Saved entries:
——
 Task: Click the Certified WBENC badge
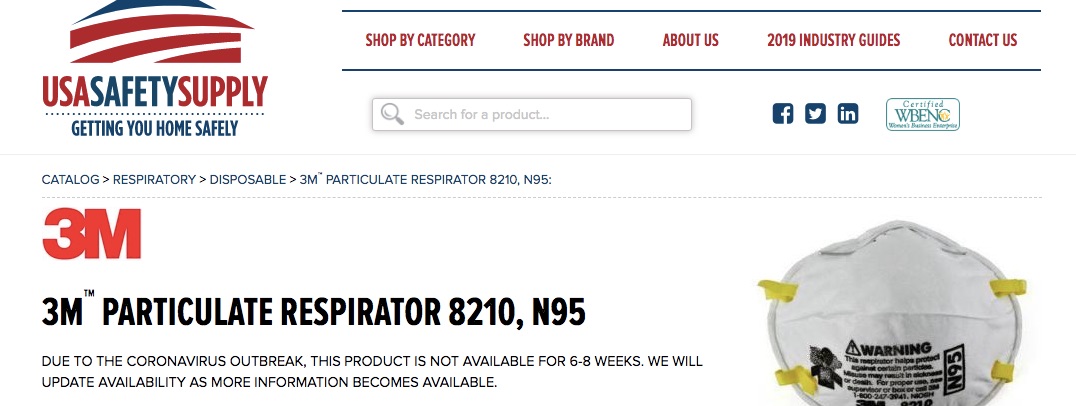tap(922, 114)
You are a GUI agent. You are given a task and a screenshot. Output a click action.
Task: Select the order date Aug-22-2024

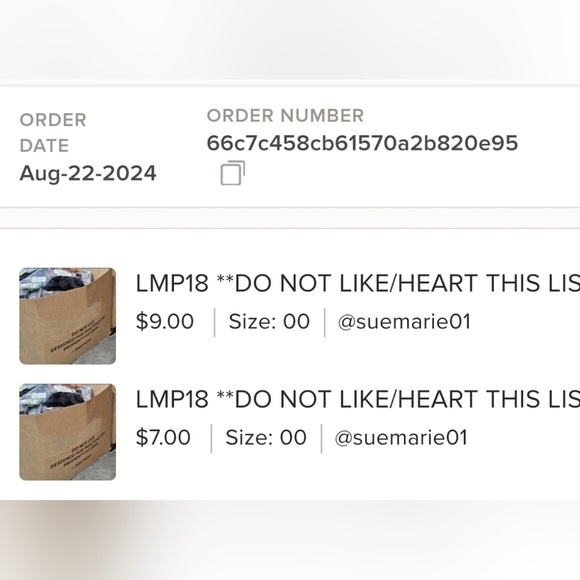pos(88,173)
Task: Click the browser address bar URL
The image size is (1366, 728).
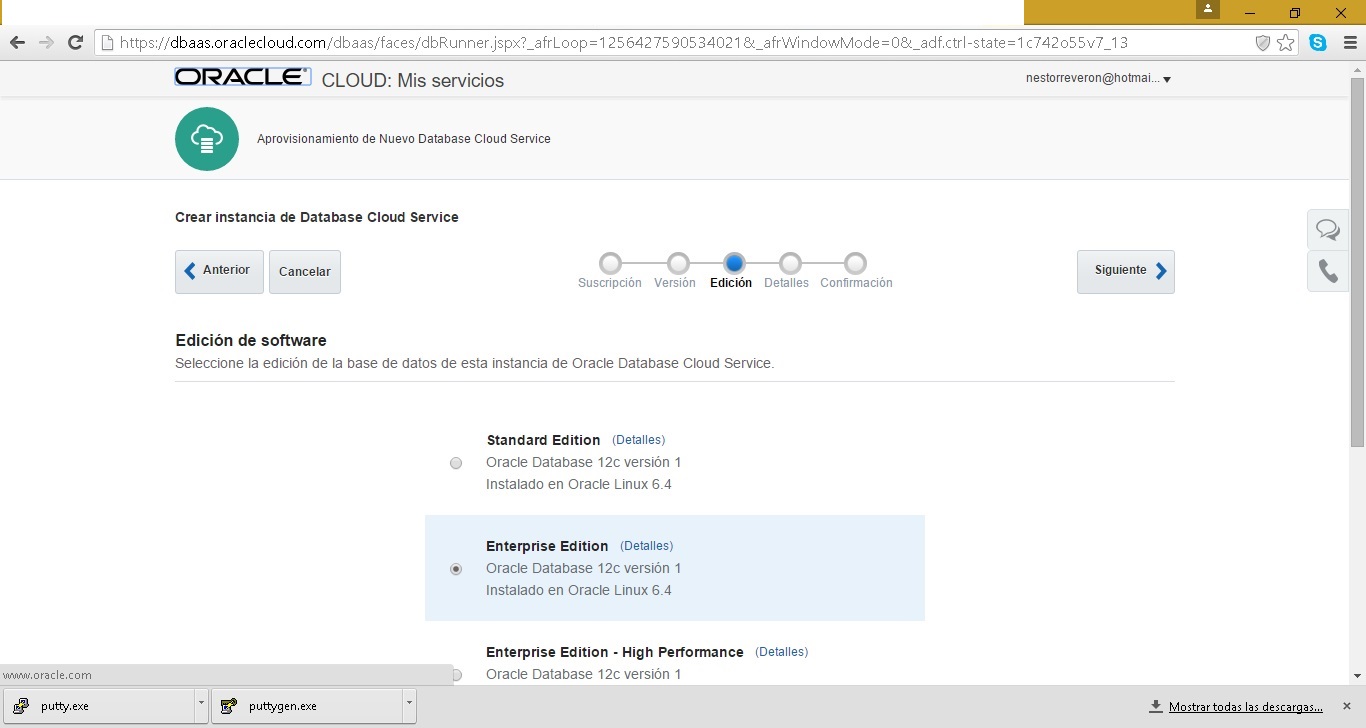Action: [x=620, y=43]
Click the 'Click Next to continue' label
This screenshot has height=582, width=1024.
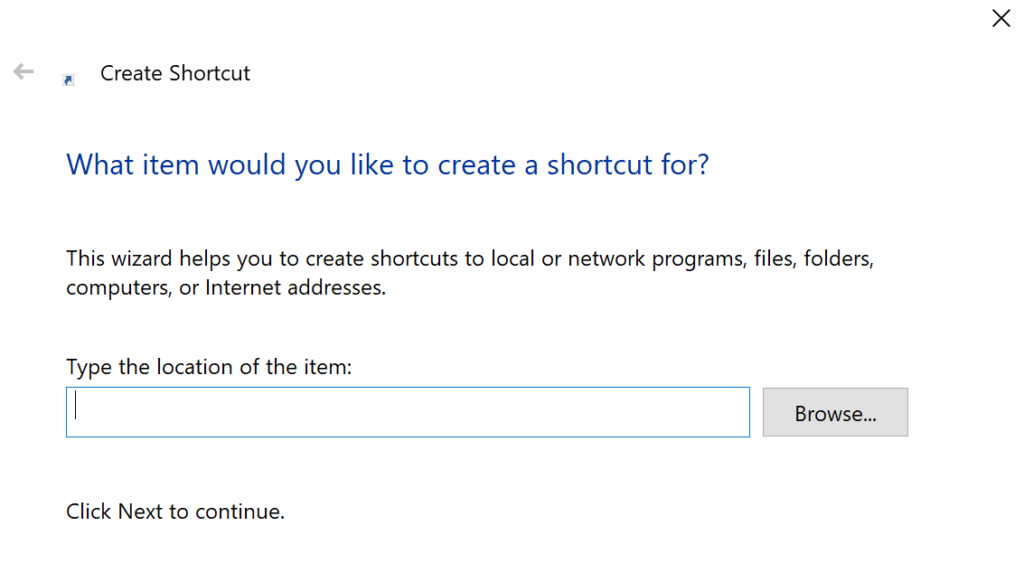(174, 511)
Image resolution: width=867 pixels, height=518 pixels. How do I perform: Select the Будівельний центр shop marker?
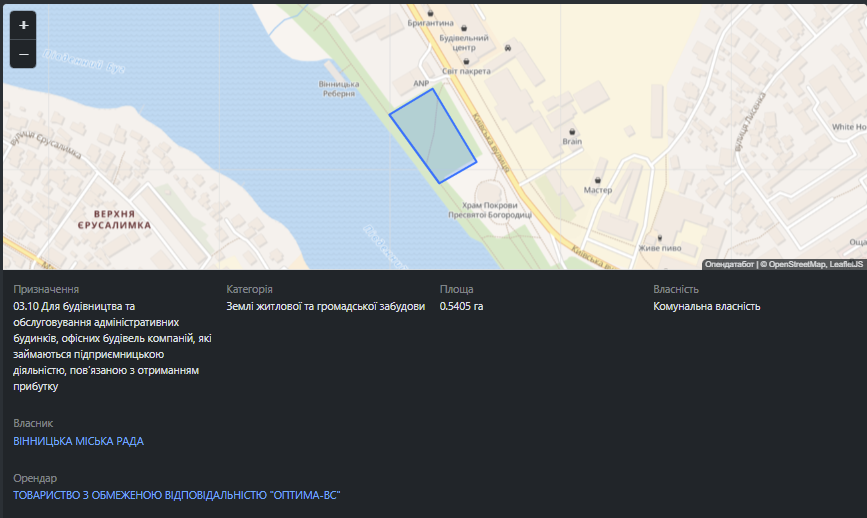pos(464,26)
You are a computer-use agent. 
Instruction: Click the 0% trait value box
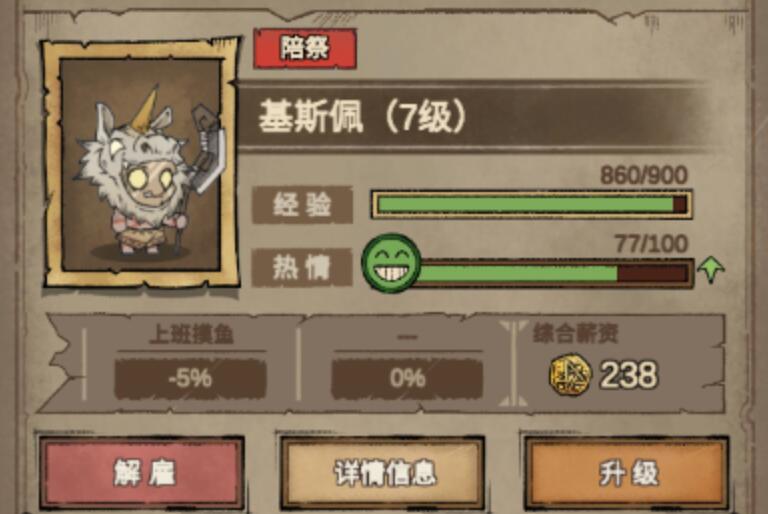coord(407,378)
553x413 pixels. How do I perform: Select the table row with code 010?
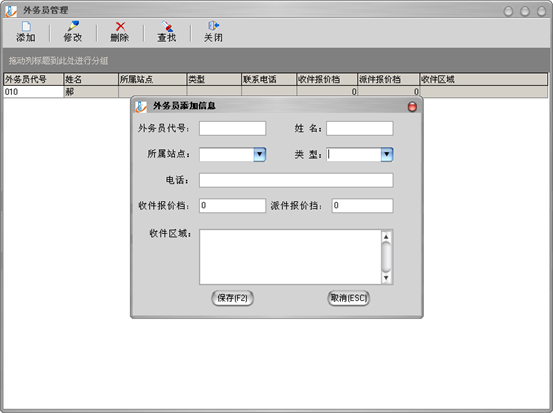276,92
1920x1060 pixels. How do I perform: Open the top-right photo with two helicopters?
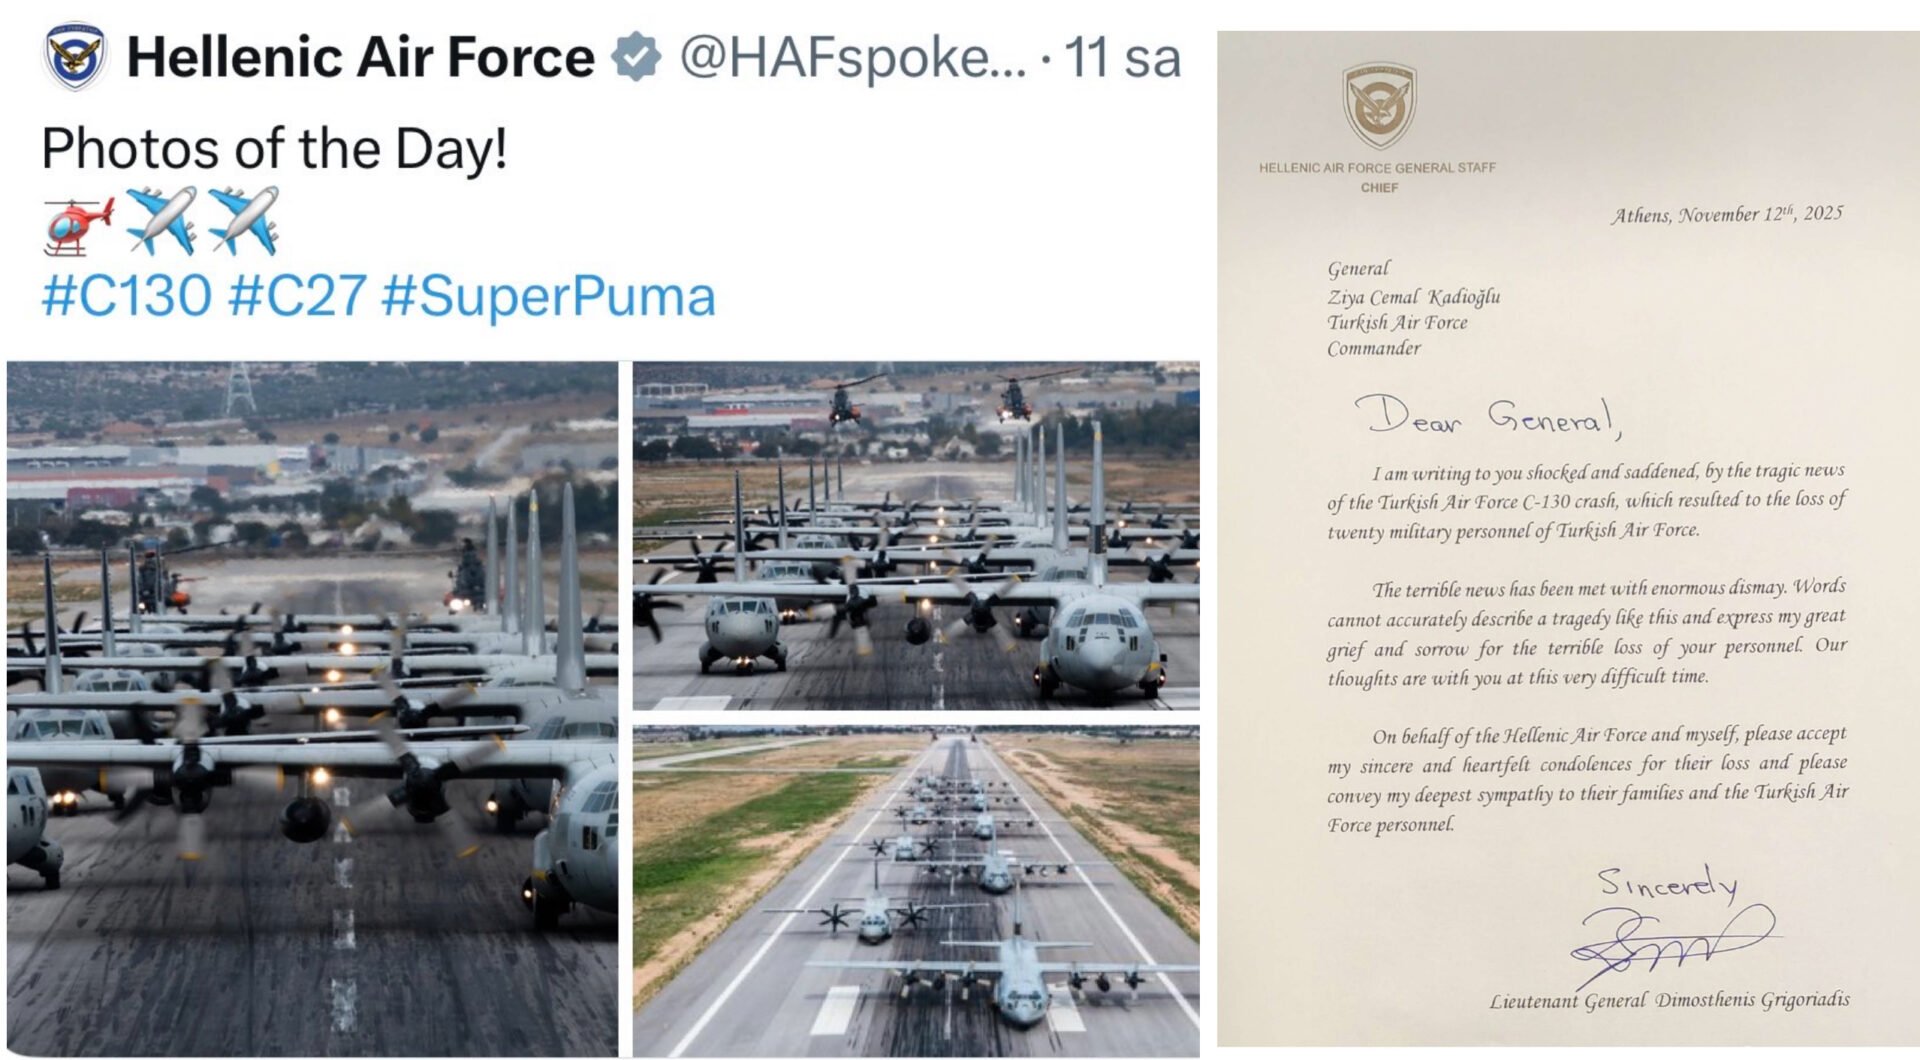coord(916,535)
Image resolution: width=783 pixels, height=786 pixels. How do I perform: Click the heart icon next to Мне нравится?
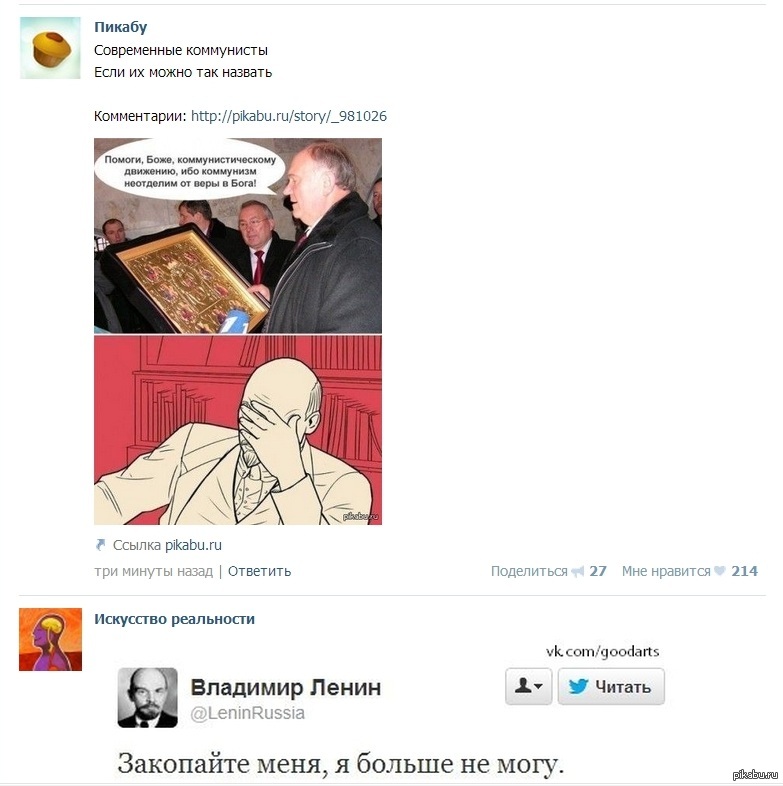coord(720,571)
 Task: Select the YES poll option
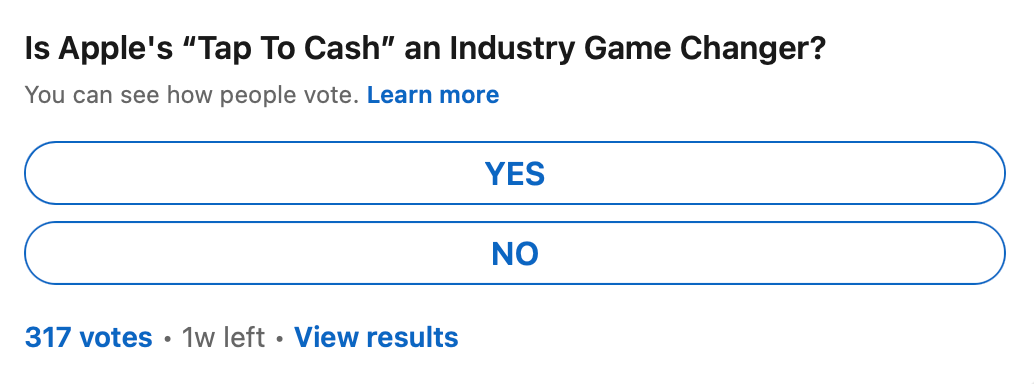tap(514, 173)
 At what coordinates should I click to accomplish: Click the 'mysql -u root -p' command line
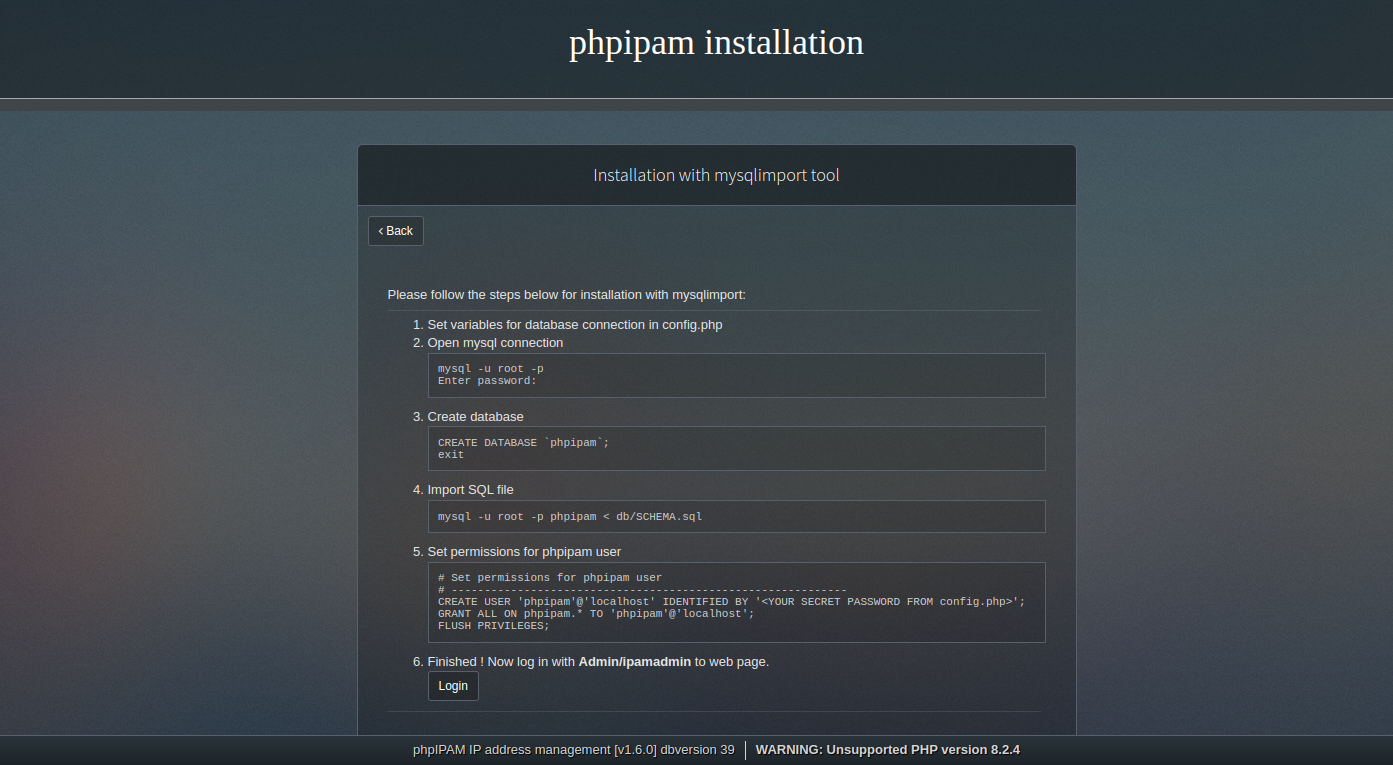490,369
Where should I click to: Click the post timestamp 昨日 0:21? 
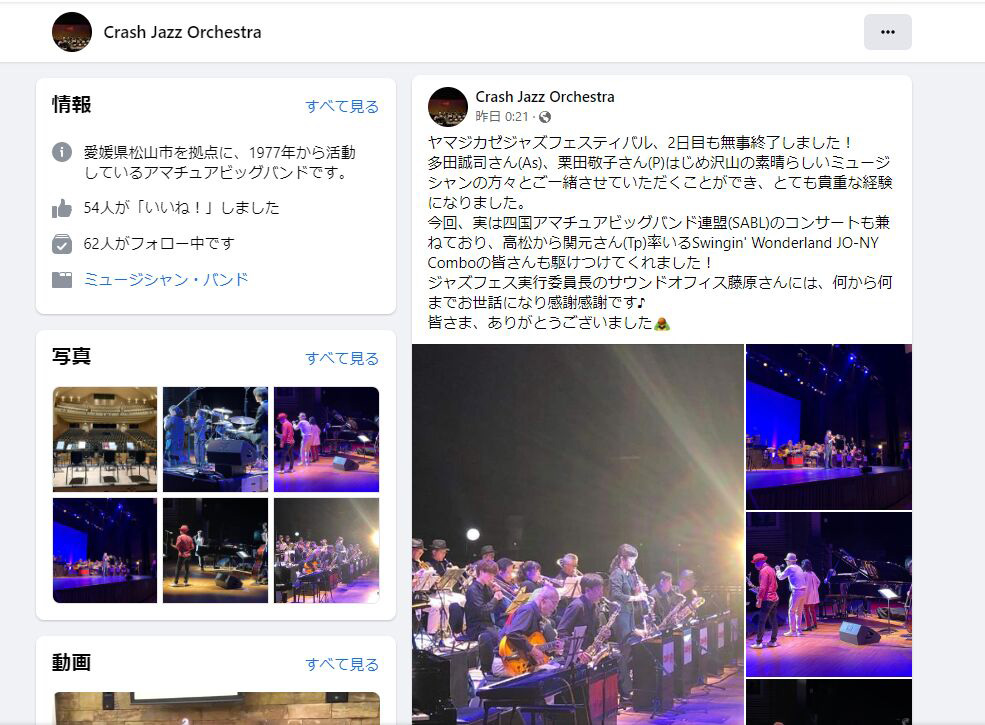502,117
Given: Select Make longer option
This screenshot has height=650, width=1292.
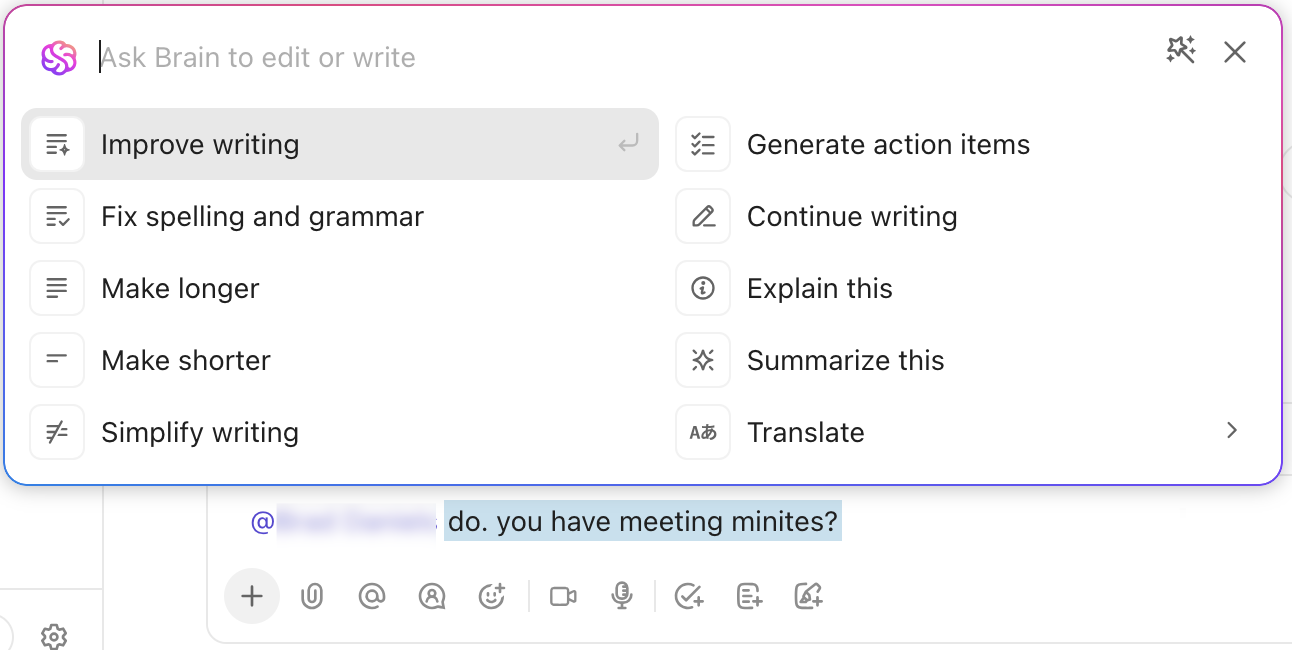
——
## WORK INSTRUCTIONS
Which lines of the data contain the word "agent"? Copy each one.

## WRITTEN ANSWER
You are a GUI agent. You are given a task and a screenshot. Output a click action.
You are a computer-use agent. 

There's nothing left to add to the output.